If you are for example, running as a backup MX for another domain, that mail should not be delivered locally. But rather be queued to deliver to the host later. If you want to accomplish this, it’s very easy to do, just specify the domain you are a MX for in the rcpthosts file ONLY. When a message is received, if the domain matches any hosts in rcpthosts, it’s then compared to the locals file, if there is a match in locals, it is delivered locally, if not it’s queued for later delivery to the host that should have received the message, but was unreachable at the time. - Relaying............................................................................................
The process of sending mail through your mail server is known as relaying. Of course, you wouldn’t want just anyone to send mail through your server, that would lead to a lot of spam originating from your hosts, wastes of bandwidth, and your mail server probably being listed in a Black List which thousands of people use to prevent “open relays” from sending mail to them.
To control who sends mail through our server, we use access controls. For a host to be allowed to send mail through your server, they’ll have to be specifically authorized to do so. We use /etc/tcp.smtp to control this.
Add the IPs that you wish to allow to relay through your server to /etc/tcp.smtp like this
111.222.333.444.:allow,RELAYCLIENT=""
You could also just put 111.222.333.:allow,RELAYCLIENT=”” to allow all hosts starting with 111.222.333 to relay.
Now that the IPs are added, we have to add them to the database by issuing the following command:
tcprules tcp.smtp.cdb tcp.smtp.temp < tcp.smtp
Now we restart qmail:
/etc/init.d/qmail restart - POP....................................................................................................
If you wish to allow people to remotely retrieve mail from your server, you have to setup POP. POP – Post Office Protocol is the method of delivering mail from the server to the remote client.
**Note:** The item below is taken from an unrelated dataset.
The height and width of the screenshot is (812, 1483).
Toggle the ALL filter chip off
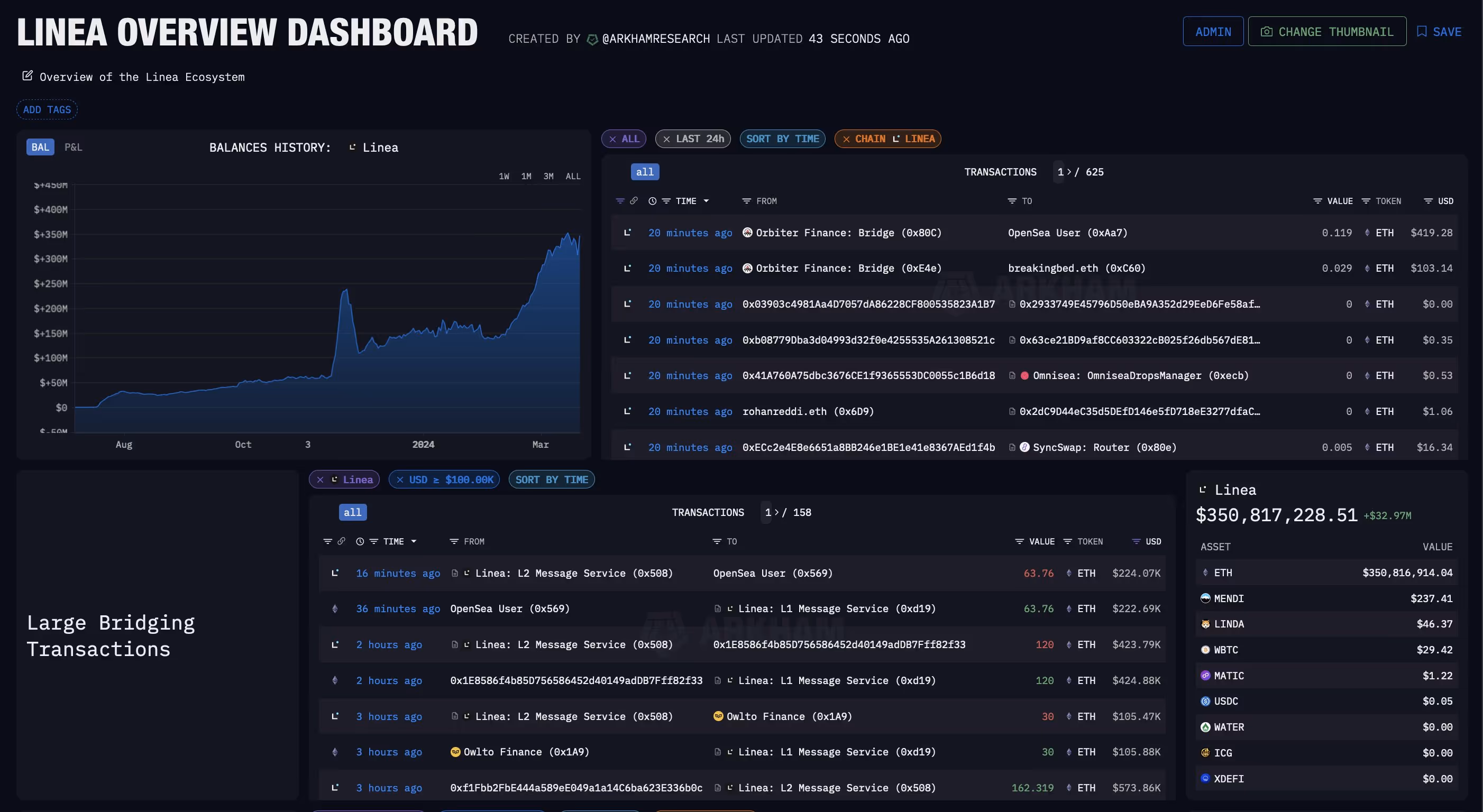[x=612, y=139]
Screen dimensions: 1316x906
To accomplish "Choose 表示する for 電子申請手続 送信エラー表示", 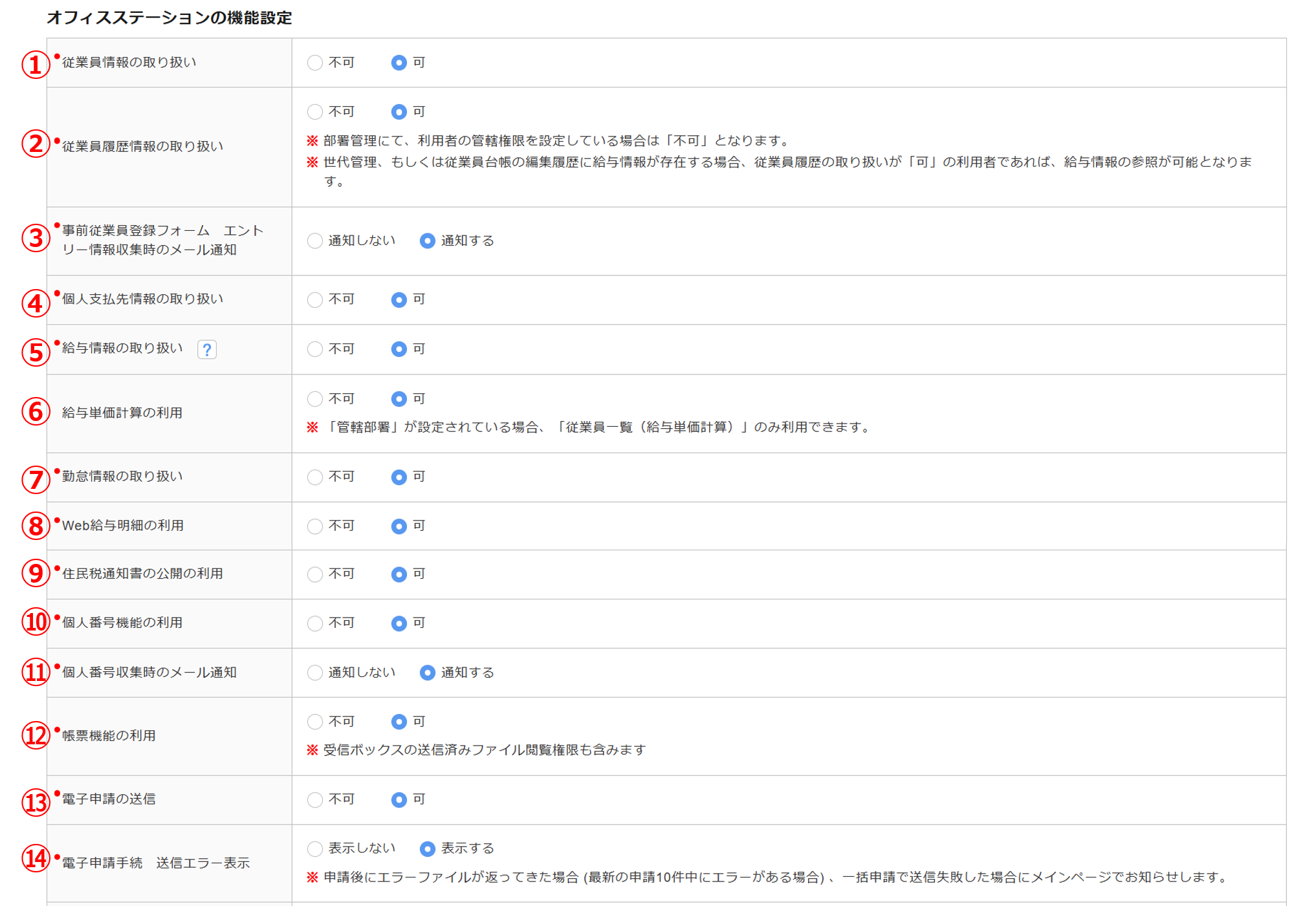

Debian makes setting this up trivial for us.
In /etc/init.d, uncomment the following lines
# Uncomment the following lines to automatically start the pop3 server
#sh -c "start-stop-daemon --start --quiet --user root \
# --exec /usr/bin/tcpserver -- \
# 0 pop-3 /usr/sbin/qmail-popup `hostname`.`dnsdomainname` \
# /usr/bin/checkpassword /usr/sbin/qmail-pop3d Maildir &"
Of course, you leave the first line commented, and only uncomment lines 2 through 5. - POP On A DNS Server....................................................................
If you run POP and a DNS server on the same machine, you have to add –H –R to the following line:
# Uncomment the following lines to automatically start the pop3 server
sh -c "start-stop-daemon --start --quiet --user root \
--exec /usr/bin/tcpserver -- \
0 pop-3 /usr/sbin/qmail-popup `hostname`.`dnsdomainname` \
/usr/bin/checkpassword /usr/sbin/qmail-pop3d Maildir &"
So the above becomes:
# Uncomment the following lines to automatically start the pop3 server
sh -c "start-stop-daemon --start --quiet --user root \
--exec /usr/bin/tcpserver -- -R –H \
0 pop-3 /usr/sbin/qmail-popup `hostname`.`dnsdomainname` \
/usr/bin/checkpassword /usr/sbin/qmail-pop3d Maildir &"
This prevents a lookup loop that will make your POP sessions pause for >1 minute.